_WHAT IS REQUIRED_
Copy out the forum thread below about solving an exponential equation, word for word and in full.

Google Groups no longer supports new Usenet posts or subscriptions. Historical content remains viewable.
Dismiss

Exponential Equation - How do you solve this one please?

20 views
Skip to first unread message

JoeCL

unread,
May 17, 2013, 4:52:13 PM5/17/13
to
Hi Everyone,

I am challenged today by trying to find a solution to this equation. Am I
missing something, or is this a tough one. There is only one variable, W,
all the others are constants (C,D,E,F,G)

E = F*exp(CW) + G*exp(DW)

I'm seeking W=?

The only thought I had was taking the derivative with respect to W and
substituting it back into the equation but I'm not sure if that's a
mathematically sound way to solve this.

Any help would be much appreciated.

Thank you in advance,

Julian

:-)


Virgil

unread,
May 17, 2013, 6:15:50 PM5/17/13
to
In article <IYmdnVRo2L_iBQvM...@earthlink.com>,
If you have numerical values for all of C,D,E,F and G, you might be able
to find an approximate numeric solution for W, but unless C = D or both
C and D are both very small integers like 1 and 2, an exact general
solution seems unlikely.

_SUPPLIED MATERIAL_

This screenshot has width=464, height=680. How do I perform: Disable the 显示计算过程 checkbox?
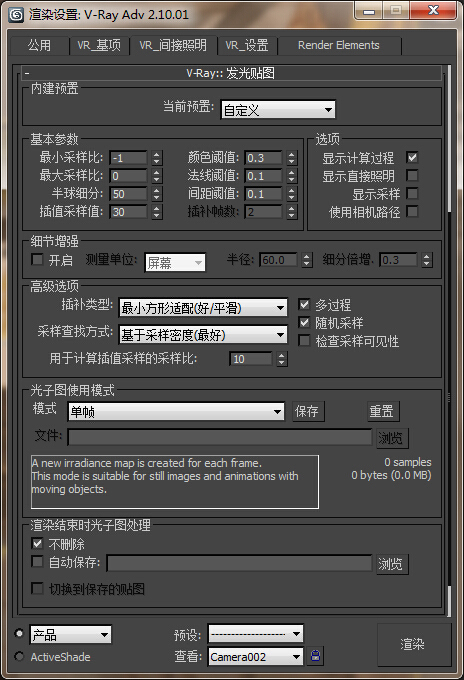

_COMPLETED TASK_
Google Groups no longer supports new Usenet posts or subscriptions. Historical content remains viewable.
Dismiss

Exponential Equation - How do you solve this one please?

20 views
Skip to first unread message

JoeCL

unread,
May 17, 2013, 4:52:13 PM5/17/13
to
Hi Everyone,

I am challenged today by trying to find a solution to this equation. Am I
missing something, or is this a tough one. There is only one variable, W,
all the others are constants (C,D,E,F,G)

E = F*exp(CW) + G*exp(DW)

I'm seeking W=?

The only thought I had was taking the derivative with respect to W and
substituting it back into the equation but I'm not sure if that's a
mathematically sound way to solve this.

Any help would be much appreciated.

Thank you in advance,

Julian

:-)


Virgil

unread,
May 17, 2013, 6:15:50 PM5/17/13
to
In article <IYmdnVRo2L_iBQvM...@earthlink.com>,
If you have numerical values for all of C,D,E,F and G, you might be able
to find an approximate numeric solution for W, but unless C = D or both
C and D are both very small integers like 1 and 2, an exact general
solution seems unlikely.